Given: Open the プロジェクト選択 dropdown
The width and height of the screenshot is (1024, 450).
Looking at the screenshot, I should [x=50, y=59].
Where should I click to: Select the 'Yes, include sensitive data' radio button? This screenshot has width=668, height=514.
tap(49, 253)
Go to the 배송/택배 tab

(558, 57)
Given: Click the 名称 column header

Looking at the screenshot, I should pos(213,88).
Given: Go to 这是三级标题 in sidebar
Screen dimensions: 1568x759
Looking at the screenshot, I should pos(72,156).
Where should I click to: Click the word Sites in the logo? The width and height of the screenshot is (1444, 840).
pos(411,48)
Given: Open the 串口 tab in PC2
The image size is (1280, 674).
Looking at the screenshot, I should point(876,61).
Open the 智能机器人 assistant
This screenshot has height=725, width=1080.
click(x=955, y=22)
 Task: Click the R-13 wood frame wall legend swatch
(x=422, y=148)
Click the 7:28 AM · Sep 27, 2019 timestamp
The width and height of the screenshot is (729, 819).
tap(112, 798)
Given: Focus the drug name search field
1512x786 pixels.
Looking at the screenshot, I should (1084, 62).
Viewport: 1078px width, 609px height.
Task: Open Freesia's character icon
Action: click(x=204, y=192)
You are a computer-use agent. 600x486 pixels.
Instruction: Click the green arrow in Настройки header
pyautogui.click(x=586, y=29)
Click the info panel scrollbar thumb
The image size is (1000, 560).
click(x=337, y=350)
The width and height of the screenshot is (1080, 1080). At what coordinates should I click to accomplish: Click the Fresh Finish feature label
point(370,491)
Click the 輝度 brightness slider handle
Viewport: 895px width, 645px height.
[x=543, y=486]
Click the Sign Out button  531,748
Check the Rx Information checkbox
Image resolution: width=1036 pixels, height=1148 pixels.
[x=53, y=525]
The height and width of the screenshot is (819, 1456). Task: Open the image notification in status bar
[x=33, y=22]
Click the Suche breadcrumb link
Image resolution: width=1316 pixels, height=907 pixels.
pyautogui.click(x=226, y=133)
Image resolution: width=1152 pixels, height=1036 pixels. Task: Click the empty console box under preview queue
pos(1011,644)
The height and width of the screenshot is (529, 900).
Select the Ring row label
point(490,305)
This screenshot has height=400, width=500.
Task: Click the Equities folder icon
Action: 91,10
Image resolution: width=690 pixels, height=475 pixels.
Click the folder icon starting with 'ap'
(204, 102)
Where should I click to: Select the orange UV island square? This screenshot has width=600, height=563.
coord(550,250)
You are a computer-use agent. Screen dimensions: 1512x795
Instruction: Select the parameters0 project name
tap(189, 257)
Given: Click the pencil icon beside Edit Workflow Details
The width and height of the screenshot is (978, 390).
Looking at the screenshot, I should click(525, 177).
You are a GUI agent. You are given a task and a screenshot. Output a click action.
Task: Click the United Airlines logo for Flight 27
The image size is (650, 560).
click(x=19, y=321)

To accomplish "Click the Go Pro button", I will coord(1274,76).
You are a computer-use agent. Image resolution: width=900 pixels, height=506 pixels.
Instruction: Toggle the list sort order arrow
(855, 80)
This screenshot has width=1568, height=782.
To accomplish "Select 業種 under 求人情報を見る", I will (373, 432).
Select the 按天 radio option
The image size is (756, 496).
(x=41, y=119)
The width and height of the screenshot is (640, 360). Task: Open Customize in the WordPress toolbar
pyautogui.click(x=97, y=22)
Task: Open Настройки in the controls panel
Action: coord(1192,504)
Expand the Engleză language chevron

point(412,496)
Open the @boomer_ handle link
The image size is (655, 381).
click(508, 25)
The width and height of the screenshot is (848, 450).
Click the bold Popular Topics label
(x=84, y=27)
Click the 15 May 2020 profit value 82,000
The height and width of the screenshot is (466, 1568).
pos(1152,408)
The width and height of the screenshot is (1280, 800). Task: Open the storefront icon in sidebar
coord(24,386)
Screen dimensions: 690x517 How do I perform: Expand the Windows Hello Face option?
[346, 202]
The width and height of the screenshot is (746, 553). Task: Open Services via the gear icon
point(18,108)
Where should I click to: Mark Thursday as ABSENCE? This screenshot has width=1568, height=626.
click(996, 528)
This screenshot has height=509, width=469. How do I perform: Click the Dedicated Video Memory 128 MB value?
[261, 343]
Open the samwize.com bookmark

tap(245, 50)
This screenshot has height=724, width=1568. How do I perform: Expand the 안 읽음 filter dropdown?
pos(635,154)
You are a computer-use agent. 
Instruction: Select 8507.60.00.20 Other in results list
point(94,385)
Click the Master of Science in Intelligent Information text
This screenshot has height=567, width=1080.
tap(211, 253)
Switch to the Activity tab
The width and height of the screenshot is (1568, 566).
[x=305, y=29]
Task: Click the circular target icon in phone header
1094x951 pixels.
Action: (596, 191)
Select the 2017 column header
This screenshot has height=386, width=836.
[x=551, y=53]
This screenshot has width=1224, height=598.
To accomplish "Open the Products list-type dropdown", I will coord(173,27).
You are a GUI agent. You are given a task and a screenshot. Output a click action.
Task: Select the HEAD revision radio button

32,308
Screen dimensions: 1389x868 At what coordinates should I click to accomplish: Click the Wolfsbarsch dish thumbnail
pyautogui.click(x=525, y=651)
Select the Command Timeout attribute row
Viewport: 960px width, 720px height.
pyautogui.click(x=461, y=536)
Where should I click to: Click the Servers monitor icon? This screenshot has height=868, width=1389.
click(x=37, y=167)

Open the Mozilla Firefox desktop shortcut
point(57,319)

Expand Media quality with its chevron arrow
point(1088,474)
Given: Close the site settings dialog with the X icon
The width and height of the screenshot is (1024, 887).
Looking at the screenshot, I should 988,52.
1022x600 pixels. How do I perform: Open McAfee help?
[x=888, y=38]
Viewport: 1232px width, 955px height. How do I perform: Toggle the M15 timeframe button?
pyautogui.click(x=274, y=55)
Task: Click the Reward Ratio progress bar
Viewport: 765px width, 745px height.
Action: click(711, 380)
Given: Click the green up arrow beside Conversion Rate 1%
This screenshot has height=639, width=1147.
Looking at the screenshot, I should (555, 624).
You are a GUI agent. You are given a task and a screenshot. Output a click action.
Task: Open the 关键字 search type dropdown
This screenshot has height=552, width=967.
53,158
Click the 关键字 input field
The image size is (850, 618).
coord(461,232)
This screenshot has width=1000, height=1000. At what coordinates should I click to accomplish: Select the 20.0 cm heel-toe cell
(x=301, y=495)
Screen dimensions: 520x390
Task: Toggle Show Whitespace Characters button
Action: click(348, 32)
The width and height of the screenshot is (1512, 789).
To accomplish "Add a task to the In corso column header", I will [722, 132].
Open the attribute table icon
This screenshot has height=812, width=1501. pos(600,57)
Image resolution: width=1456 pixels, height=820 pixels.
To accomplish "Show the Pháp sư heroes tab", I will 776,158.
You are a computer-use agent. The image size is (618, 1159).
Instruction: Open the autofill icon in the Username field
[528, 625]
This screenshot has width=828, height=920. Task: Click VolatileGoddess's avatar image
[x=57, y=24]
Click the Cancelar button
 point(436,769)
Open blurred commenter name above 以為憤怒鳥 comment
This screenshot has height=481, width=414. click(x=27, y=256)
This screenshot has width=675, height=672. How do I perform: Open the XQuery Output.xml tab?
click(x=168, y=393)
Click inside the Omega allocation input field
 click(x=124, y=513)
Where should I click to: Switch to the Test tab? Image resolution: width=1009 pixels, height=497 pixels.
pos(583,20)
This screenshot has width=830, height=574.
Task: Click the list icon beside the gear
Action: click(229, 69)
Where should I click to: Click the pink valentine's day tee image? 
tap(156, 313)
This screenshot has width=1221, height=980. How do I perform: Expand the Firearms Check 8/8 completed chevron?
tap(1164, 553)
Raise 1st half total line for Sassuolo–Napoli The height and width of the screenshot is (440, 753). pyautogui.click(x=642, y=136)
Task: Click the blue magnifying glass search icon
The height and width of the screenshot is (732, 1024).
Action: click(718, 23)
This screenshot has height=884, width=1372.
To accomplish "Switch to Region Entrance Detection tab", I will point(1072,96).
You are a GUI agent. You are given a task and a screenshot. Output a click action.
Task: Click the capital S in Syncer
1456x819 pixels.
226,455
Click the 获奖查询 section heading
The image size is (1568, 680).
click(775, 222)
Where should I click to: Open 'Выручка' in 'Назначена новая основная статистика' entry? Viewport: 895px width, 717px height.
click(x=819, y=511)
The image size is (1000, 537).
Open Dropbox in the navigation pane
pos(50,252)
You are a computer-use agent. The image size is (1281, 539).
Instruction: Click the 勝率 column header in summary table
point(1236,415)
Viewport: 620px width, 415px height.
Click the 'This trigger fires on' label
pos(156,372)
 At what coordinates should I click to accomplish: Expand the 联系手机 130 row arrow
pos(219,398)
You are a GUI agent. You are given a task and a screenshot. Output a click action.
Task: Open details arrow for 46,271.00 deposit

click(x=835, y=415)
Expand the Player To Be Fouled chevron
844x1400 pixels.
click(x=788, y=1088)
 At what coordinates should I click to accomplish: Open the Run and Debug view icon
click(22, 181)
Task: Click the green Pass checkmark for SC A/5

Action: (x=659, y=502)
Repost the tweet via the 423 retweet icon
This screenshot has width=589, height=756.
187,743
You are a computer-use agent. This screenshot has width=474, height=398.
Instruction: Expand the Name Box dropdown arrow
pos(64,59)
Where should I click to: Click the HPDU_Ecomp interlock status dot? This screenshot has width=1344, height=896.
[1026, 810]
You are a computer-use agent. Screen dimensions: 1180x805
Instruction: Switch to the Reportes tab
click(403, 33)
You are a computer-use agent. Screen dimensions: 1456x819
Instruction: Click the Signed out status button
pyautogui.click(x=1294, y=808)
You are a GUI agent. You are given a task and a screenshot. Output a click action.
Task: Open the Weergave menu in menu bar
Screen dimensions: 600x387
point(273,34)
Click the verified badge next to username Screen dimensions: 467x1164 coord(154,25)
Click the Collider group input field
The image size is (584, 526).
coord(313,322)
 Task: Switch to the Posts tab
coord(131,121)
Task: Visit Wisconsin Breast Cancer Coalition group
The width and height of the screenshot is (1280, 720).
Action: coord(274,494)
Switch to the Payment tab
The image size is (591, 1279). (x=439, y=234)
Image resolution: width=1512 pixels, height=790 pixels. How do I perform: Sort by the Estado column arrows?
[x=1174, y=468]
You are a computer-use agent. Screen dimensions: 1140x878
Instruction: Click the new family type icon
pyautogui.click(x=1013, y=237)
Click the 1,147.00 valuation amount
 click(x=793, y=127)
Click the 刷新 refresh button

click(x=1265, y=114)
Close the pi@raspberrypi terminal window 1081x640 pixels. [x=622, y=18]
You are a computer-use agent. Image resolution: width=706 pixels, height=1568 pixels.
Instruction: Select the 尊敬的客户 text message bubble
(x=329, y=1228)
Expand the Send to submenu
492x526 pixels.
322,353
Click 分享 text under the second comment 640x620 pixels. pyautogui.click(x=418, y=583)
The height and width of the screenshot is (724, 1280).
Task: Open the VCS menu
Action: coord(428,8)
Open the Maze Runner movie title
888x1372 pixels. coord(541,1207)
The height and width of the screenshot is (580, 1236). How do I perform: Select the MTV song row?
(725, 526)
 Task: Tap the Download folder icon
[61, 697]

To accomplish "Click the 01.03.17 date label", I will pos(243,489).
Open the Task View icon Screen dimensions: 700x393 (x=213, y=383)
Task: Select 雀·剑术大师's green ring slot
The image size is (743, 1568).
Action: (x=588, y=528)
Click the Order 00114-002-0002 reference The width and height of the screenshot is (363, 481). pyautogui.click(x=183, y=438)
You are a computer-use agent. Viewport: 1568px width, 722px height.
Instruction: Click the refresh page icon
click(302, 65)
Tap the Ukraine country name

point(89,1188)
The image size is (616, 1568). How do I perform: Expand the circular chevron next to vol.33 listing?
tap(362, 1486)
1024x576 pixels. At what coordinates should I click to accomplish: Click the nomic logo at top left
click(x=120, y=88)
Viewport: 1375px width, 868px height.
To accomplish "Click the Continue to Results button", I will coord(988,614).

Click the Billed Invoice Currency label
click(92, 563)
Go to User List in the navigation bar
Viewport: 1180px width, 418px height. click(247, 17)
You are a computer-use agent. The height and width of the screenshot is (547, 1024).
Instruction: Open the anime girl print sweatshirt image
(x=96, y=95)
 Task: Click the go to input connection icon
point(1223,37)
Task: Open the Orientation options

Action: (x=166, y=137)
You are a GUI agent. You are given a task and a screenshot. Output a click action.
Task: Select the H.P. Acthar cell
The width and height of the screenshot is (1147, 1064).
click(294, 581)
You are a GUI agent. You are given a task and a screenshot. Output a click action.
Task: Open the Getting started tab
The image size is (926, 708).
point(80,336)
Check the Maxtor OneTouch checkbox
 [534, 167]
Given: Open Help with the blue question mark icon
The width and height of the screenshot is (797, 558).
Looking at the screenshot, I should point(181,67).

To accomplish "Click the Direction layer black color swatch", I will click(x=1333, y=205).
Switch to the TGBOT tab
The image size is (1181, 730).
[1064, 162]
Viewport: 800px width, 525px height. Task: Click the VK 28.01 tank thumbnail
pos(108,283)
■ ■ ■ ■
*What is expected*
Tally the lines of the listing that contain "search" and give the tally alone.

*Output below*
3